TASK TO CARRY OUT
Copy out, precisely as given, the lines from the line with "Where should I click to: Open" to the end of the entries that follow.

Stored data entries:
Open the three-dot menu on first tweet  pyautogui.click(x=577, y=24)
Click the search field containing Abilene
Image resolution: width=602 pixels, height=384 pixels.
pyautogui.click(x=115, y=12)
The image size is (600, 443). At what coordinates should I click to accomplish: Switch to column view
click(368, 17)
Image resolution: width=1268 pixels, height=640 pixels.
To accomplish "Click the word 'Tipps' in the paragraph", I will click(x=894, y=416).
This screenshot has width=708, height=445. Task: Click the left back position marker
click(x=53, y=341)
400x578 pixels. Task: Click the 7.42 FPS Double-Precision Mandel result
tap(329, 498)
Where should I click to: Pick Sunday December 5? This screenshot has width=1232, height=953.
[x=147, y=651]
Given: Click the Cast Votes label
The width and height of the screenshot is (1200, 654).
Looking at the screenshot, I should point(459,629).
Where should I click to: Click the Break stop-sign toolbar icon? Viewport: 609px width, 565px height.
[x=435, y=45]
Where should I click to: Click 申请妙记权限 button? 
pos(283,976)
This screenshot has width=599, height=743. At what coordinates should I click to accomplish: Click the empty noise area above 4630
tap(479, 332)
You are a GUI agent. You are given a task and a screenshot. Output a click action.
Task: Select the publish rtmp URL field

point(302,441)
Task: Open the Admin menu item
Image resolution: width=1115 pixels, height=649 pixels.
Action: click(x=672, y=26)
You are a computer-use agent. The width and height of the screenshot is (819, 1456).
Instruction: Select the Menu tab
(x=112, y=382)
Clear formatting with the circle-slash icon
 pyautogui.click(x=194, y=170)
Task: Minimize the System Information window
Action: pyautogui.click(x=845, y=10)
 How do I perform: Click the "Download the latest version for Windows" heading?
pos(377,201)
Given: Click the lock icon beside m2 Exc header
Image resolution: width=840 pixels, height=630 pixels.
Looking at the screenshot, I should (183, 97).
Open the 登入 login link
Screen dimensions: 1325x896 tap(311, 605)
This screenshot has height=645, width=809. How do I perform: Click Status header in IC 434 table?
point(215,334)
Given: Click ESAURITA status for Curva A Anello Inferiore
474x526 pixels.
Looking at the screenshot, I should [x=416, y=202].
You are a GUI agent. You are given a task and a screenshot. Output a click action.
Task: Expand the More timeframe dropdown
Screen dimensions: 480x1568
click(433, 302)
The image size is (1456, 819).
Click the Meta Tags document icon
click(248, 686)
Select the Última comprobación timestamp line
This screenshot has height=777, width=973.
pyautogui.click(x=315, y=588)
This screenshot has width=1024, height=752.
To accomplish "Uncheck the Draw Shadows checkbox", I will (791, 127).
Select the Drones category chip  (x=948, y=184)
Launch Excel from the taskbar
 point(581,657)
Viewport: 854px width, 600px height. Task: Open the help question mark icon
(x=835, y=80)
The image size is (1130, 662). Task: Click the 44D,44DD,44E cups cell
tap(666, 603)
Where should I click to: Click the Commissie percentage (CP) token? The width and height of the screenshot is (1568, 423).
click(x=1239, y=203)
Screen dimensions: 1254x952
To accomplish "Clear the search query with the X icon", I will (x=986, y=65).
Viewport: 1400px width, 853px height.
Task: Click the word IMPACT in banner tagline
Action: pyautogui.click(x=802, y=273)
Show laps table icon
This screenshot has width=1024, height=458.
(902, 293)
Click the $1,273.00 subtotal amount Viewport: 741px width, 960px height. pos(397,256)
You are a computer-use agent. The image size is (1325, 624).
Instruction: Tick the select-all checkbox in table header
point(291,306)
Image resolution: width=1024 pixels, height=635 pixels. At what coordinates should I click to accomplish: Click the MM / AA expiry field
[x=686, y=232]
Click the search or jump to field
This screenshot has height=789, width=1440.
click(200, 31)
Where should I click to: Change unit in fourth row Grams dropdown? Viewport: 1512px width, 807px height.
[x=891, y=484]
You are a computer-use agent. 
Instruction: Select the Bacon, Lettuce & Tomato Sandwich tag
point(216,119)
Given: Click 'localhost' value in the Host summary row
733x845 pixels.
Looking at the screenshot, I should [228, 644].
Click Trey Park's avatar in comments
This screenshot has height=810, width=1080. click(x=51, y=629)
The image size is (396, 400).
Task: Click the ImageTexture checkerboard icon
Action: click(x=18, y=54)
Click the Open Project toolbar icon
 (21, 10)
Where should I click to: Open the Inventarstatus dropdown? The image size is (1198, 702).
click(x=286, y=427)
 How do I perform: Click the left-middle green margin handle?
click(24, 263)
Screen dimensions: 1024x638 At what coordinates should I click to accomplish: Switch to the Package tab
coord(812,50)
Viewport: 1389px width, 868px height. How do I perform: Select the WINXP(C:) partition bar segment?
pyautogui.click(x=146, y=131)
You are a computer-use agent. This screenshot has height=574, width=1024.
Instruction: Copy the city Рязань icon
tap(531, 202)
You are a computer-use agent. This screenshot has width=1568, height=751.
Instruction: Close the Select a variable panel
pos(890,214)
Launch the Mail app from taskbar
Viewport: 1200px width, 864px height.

WRITTEN RESPONSE
Where should I click to: Open the Inventarstatus dropdown? The image size is (1198, 702).
click(x=286, y=427)
 How do I perform: Click the left-middle green margin handle?
click(24, 263)
Screen dimensions: 1024x638 At what coordinates should I click to accomplish: Switch to the Package tab
coord(812,50)
Viewport: 1389px width, 868px height. How do I perform: Select the WINXP(C:) partition bar segment?
pyautogui.click(x=146, y=131)
You are a computer-use agent. This screenshot has height=574, width=1024.
Instruction: Copy the city Рязань icon
tap(531, 202)
You are a computer-use agent. This screenshot has width=1568, height=751.
Instruction: Close the Select a variable panel
pos(890,214)
Launch the Mail app from taskbar
Viewport: 1200px width, 864px height.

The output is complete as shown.